En Roma, Nápoles y Florencia se muestra locuaz y divertido, encantado de conocerse, felicísimo de estar ahí. Cuando no acierta a rescatar de la memoria tal o cual suceso, no tiene reparos en inventárselo y nos contagia su alegría. Por eso, siempre, siempre, recomiendo comparar este texto con los diarios del viaje a Italia de Goethe. El alemán es sutil, bello, elegante, intelectual, mientras Stendhal es vital, sensual, de ninguna manera contemplativo. Tan próximos, tan diferentes.
Con todo, es Stendhal el afortunado a la hora de bautizar el síndrome más poético de los desórdenes psicológicos pasajeros, el famoso y reconocido síndrome de Stendhal.
El síndrome fue descrito por vez primera por una psiquiatra florentina, Graziella Margherini. Es una crisis de ansiedad que desemboca en un episodio depresivo. Suele ser pasajero. La contemplación de tanta belleza en personas sensibles y predispuestas a ello parece ser la causa y en Florencia no faltan bellezas que contemplar.
La doctora Margherini tuvo a bien inspirarse en un fragmento de Roma, Nápoles y Florencia, el que describe el agotamiento de Stendhal después de visitar la Santa Croce.
Traducido por Elisabeth Falomir, el fragmento dice así:
«Estaba ya en una suerte de éxtasis ante la idea de estar en Florencia y por la cercanía de los grandes hombres cuyas tumbas acababa de ver. Absorto en la contemplación de la belleza sublime, la veía de cerca, la tocaba, por así decir. Había alcanzado ese punto de emoción en el que se encuentran las sensaciones celestes inspiradas por las bellas artes y los sentimientos apasionados. Saliendo de la Santa Croce, me latía con fuerza el corazón; sentía aquello que en Berlín denominan nervios; la vida se había agotado en mí y caminaba temeroso de caerme.»
La editorial Gadir publicó El síndrome del viajero (Diario de Florencia), un fragmento de Roma, Nápoles y Florencia, del que he copiado el párrafo anterior. Como es un libro pequeñito, me lo llevé conmigo la última vez que estuve en Florencia y tan pronto salí de la Santa Croce, en una suerte de éxtasis, me senté en un banco frente a la iglesia, abrí el librito y leí. También sentí que la vida se había agotado en mí y caminaba temeroso de caerme.
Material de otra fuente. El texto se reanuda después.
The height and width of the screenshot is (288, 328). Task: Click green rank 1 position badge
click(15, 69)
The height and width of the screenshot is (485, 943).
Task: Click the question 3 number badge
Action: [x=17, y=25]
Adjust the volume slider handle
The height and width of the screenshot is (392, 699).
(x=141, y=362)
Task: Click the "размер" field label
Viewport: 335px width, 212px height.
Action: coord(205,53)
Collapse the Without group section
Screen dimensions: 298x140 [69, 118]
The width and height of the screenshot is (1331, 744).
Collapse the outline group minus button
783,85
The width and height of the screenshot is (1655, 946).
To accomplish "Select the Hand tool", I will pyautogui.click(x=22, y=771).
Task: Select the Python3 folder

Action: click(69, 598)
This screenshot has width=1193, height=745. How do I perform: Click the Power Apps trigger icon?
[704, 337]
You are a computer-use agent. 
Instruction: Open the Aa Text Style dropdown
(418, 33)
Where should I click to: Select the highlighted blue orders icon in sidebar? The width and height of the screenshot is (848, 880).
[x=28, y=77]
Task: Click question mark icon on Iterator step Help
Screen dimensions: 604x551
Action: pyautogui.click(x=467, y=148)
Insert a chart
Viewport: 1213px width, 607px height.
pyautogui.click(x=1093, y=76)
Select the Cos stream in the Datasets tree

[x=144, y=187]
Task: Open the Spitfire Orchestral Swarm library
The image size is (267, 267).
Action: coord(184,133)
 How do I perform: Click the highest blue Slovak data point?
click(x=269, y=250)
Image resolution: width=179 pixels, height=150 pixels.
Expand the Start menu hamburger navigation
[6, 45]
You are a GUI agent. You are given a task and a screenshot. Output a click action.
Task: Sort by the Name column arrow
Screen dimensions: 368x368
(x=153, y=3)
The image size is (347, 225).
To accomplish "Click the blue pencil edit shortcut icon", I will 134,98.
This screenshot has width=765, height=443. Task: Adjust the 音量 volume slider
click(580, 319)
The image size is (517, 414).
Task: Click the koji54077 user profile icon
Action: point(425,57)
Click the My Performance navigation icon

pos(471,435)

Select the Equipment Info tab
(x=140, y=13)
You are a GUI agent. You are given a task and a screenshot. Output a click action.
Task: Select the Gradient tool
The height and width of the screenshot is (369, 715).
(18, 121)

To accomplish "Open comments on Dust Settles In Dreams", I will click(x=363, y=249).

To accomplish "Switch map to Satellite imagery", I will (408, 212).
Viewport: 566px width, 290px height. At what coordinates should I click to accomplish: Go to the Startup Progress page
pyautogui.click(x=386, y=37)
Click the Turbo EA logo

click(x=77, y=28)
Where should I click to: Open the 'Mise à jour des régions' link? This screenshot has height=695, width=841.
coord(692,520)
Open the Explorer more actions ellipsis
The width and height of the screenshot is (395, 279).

Pero tengo que añadir que ya llevaba varios días en la ciudad y pocas veces había caminado tanto en mi vida. Aunque fue un momento emocionante ¡y vaya si lo fue!, tengo que señalar que la mayor parte de las veces se confunde el síndrome de Stendhal con puro agotamiento, insolación o deshidratación, y siento restarle emoción al cuento. Aunque la emoción la pone cada uno a lo que siente, por qué no. Si bien es cierto que casos clínicos de tan particular ansiedad se dan pocas veces al año en Florencia, se dan, y si un turista como un servidor de ustedes se emociona y confunde que no puede con su alma físicamente con una sobrecarga emocional de su espíritu y le hace ilusión, bendita sea su inocencia si con ello es feliz. Es posible que existan otros síndromes literarios. Sin ir más lejos, Freud nos propone el complejo de Edipo y detrás de ése, tantos otros. Pero el síndrome de Stendhal es el más apasionado, inofensivo y bello de todos, al menos en su forma más leve, y procura divertimento y solaz a tantos turistas agotados por su peregrinación de monumento en monumento. La ocurrencia de la doctora Margherini merece un aplauso.
Ajeno a la fortuna que tendría su descripción de la emoción y el agotamiento que sintió después de visitar la Santa Croce, Stendhal siguió viajando y escribiendo. Regresó a Italia tiempo después, y viajo por la península varias veces antes de morir, finalmente, mientras aseguraba que él era más italiano que francés, algo que los franceses atribuyeron a su excentricidad, al puro capricho de un tipo voluble y singular.
El epitafio de su tumba está escrito en italiano. Dice:
«Arrigo Beyle, milanese. Scrisse, amò, visse Ann. LIX M. II. Morì il XXIII marzo MDCCCXLII»
El amigo Beyle, milanés. Escribió, amó, vivió.